(Dataset entries)
* * * * *

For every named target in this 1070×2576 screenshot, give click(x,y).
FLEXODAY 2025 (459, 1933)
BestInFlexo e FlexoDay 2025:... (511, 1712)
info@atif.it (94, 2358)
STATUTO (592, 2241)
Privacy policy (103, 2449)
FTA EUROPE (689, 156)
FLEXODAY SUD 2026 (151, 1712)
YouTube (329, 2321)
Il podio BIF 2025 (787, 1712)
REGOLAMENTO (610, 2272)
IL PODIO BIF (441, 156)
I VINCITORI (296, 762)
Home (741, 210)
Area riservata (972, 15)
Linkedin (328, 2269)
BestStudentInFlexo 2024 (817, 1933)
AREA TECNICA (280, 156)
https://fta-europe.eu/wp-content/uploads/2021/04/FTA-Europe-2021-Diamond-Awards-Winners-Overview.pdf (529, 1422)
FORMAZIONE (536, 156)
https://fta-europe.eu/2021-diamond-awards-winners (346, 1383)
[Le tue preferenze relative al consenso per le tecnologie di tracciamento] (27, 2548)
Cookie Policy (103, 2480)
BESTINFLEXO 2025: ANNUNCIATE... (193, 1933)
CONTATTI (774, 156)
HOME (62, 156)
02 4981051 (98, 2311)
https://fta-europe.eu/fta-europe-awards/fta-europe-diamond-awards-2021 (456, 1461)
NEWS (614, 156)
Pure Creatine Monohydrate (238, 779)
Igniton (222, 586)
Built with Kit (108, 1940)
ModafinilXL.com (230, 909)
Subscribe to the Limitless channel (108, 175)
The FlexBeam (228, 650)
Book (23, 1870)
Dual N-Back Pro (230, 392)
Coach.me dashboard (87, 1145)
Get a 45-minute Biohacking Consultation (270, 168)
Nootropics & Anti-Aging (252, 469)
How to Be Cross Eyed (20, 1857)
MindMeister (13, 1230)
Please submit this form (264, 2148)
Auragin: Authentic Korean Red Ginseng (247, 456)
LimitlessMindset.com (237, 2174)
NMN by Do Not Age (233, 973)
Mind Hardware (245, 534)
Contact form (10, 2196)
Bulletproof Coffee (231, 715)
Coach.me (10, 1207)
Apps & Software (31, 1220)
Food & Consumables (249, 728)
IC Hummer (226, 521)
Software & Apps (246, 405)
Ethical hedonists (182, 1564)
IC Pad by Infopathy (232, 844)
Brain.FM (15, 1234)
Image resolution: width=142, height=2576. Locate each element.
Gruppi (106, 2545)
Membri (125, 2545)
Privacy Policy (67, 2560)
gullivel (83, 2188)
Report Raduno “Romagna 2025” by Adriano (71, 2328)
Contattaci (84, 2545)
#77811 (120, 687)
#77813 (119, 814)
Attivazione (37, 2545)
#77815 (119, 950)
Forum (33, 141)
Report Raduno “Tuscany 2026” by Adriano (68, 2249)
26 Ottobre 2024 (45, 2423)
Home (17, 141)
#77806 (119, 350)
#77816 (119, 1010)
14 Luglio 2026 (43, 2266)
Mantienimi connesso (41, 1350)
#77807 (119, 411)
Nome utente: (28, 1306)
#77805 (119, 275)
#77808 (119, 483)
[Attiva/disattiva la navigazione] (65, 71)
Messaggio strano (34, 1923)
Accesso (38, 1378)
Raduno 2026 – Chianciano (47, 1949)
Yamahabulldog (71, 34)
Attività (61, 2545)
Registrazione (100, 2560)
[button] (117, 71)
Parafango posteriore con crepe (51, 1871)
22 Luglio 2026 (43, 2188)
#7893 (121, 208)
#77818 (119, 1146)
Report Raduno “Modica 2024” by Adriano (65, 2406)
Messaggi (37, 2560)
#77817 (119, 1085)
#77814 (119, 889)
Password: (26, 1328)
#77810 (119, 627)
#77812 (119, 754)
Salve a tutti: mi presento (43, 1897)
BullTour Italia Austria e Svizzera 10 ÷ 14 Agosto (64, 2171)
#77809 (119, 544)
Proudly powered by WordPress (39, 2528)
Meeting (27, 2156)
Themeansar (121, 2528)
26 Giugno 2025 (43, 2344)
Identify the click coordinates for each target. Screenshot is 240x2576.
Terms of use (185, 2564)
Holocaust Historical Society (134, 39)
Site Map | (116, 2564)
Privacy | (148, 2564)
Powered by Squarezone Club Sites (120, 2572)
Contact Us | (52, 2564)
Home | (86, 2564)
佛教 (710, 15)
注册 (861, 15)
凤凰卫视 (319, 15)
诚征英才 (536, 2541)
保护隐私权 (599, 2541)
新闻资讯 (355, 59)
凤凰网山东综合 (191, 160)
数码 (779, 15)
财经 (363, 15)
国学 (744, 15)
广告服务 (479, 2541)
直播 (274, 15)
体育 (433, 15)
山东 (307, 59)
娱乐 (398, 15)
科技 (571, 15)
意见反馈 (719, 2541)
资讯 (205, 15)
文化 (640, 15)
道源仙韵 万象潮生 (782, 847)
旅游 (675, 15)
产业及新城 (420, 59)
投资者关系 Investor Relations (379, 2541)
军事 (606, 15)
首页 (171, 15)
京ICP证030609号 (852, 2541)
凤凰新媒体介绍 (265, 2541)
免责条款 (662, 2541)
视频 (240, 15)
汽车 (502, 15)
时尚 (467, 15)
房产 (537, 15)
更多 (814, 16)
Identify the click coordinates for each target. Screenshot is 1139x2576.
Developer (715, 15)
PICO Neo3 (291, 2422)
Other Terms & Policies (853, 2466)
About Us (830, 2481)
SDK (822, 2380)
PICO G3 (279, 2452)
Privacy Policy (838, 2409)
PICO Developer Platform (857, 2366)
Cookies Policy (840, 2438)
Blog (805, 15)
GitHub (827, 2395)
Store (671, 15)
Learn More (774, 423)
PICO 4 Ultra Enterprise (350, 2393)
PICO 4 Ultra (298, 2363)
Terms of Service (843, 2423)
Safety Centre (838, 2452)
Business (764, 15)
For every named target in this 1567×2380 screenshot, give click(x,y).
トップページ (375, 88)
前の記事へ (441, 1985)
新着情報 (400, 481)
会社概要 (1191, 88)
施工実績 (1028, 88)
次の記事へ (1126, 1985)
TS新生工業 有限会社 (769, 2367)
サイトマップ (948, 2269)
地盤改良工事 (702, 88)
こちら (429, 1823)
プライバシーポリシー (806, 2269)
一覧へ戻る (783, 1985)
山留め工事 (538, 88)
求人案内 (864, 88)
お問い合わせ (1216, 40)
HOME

* * * * *

(EXERCISE BRIEF): The expected output is every line of the records in which the string "Ultra" appears.

(ANSWER AREA):
PICO 4 Ultra Enterprise (350, 2393)
PICO 4 Ultra (298, 2363)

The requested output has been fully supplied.